# Multi-Cluster Healing Coordination

## Overview
This notebook implements multi-cluster self-healing coordination. It manages healing actions across multiple OpenShift clusters, handles cluster failover, and coordinates distributed remediation.

## Prerequisites
- Completed: All Phase 1-7 notebooks
- Multiple OpenShift clusters available
- Hub cluster with federation capability
- Network connectivity between clusters

## Learning Objectives
- Coordinate healing across clusters
- Implement cluster failover
- Manage distributed state
- Handle cross-cluster communication
- Track multi-cluster health

## Key Concepts
- **Cluster Federation**: Manage multiple clusters
- **Distributed Coordination**: Cross-cluster healing
- **Failover**: Automatic cluster switching
- **State Synchronization**: Keep clusters in sync
- **Multi-Cluster Metrics**: Aggregate metrics across clusters

## Setup Section

In [None]:
import sys
import os
import json
import logging
from pathlib import Path
from datetime import datetime, timedelta
import pandas as pd
import numpy as np
from typing import Dict, List, Any

# Setup path for utils module - works from any directory
def find_utils_path():
    """Find utils path regardless of current working directory"""
    possible_paths = [
        Path(__file__).parent.parent / 'utils' if '__file__' in dir() else None,
        Path.cwd() / 'notebooks' / 'utils',
        Path.cwd().parent / 'utils',
        Path('/workspace/repo/notebooks/utils'),
        Path('/opt/app-root/src/notebooks/utils'),
        Path('/opt/app-root/src/openshift-aiops-platform/notebooks/utils'),
    ]
    for p in possible_paths:
        if p and p.exists() and (p / 'common_functions.py').exists():
            return str(p)
    current = Path.cwd()
    for _ in range(5):
        utils_path = current / 'notebooks' / 'utils'
        if utils_path.exists():
            return str(utils_path)
        current = current.parent
    return None

utils_path = find_utils_path()
if utils_path:
    sys.path.insert(0, utils_path)
    print(f"✅ Utils path found: {utils_path}")
else:
    print("⚠️ Utils path not found - will use fallback implementations")

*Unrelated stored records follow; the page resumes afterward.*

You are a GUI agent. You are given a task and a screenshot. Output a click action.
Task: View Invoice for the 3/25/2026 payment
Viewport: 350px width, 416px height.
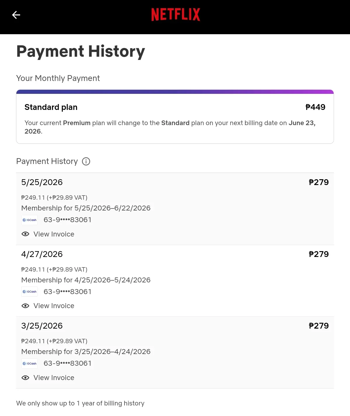coord(54,378)
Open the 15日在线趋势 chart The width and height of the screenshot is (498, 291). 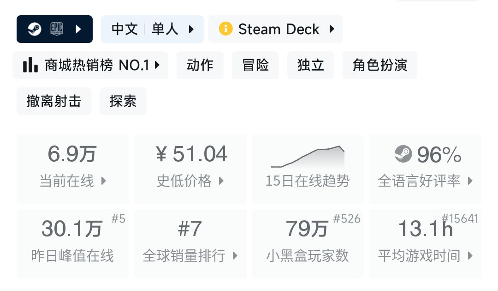[308, 169]
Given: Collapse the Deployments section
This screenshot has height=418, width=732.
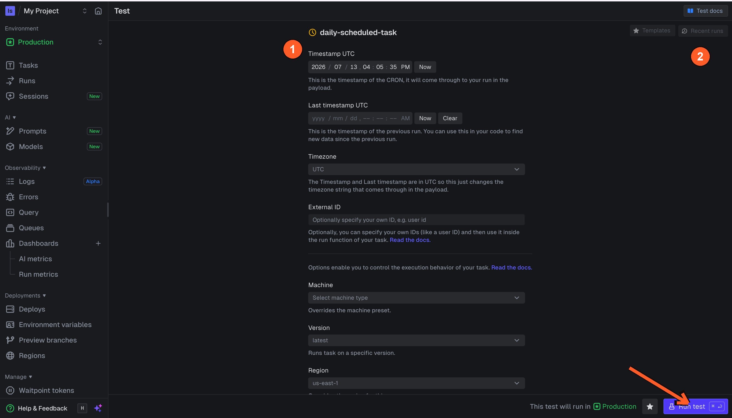Looking at the screenshot, I should click(25, 296).
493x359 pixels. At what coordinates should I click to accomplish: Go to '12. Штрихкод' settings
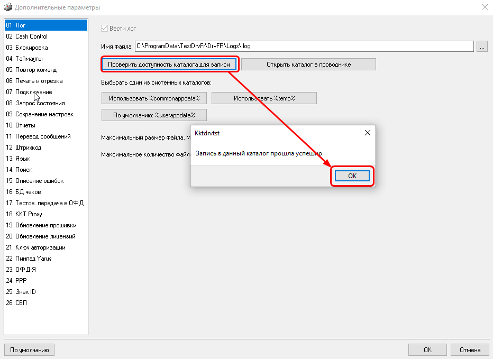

# Try to import common functions, with fallback
try:
    from common_functions import setup_environment
    print("✅ Common functions imported")
except ImportError as e:
    print(f"⚠️ Common functions not available: {e}")
    def setup_environment():
        os.makedirs('/opt/app-root/src/data/processed', exist_ok=True)
        os.makedirs('/opt/app-root/src/models', exist_ok=True)
        return {'data_dir': '/opt/app-root/src/data', 'models_dir': '/opt/app-root/src/models'}

# Configure logging
logging.basicConfig(level=logging.INFO)
logger = logging.getLogger(__name__)

# Setup environment
env_info = setup_environment()
logger.info(f"Environment ready: {env_info}")

# Define paths
DATA_DIR = Path('/opt/app-root/src/data')
PROCESSED_DIR = DATA_DIR / 'processed'
PROCESSED_DIR.mkdir(parents=True, exist_ok=True)

# Configuration
NAMESPACE = 'self-healing-platform'
CLUSTERS = ['hub-cluster', 'spoke-cluster-1', 'spoke-cluster-2']
FAILOVER_THRESHOLD = 0.5  # 50% health threshold

logger.info(f"Multi-cluster coordination initialized")
logger.info(f"Clusters: {CLUSTERS}")

## Implementation Section

### 1. Cluster Health Monitoring

In [None]:
def monitor_cluster_health(cluster_name: str) -> Dict[str, Any]:
    """
    Monitor health of a single cluster.
    
    Args:
        cluster_name: Name of the cluster
    
    Returns:
        Cluster health status
    """
    try:
        health_status = {
            'cluster_name': cluster_name,
            'timestamp': datetime.now().isoformat(),
            'api_server_healthy': np.random.choice([True, False], p=[0.95, 0.05]),
            'etcd_healthy': np.random.choice([True, False], p=[0.95, 0.05]),
            'nodes_ready': np.random.randint(3, 7),
            'nodes_total': 7,
            'pods_running': np.random.randint(50, 100),
            'pods_failed': np.random.randint(0, 5),
            'cpu_usage_percent': np.random.uniform(20, 80),
            'memory_usage_percent': np.random.uniform(30, 85)
        }
        
        # Calculate overall health
        health_score = (
            (health_status['api_server_healthy'] * 0.3) +
            (health_status['etcd_healthy'] * 0.3) +
            ((health_status['nodes_ready'] / health_status['nodes_total']) * 0.2) +
            ((1 - health_status['cpu_usage_percent'] / 100) * 0.1) +
            ((1 - health_status['memory_usage_percent'] / 100) * 0.1)
        )
        
        health_status['health_score'] = health_score
        health_status['healthy'] = health_score >= FAILOVER_THRESHOLD
        
        logger.info(f"Cluster {cluster_name} health: {health_score:.2%}")
        return health_status
    except Exception as e:
        logger.error(f"Cluster health monitoring error: {e}")
        return {'error': str(e)}

# Monitor all clusters
cluster_health = {cluster: monitor_cluster_health(cluster) for cluster in CLUSTERS}
print(json.dumps(cluster_health, indent=2, default=str))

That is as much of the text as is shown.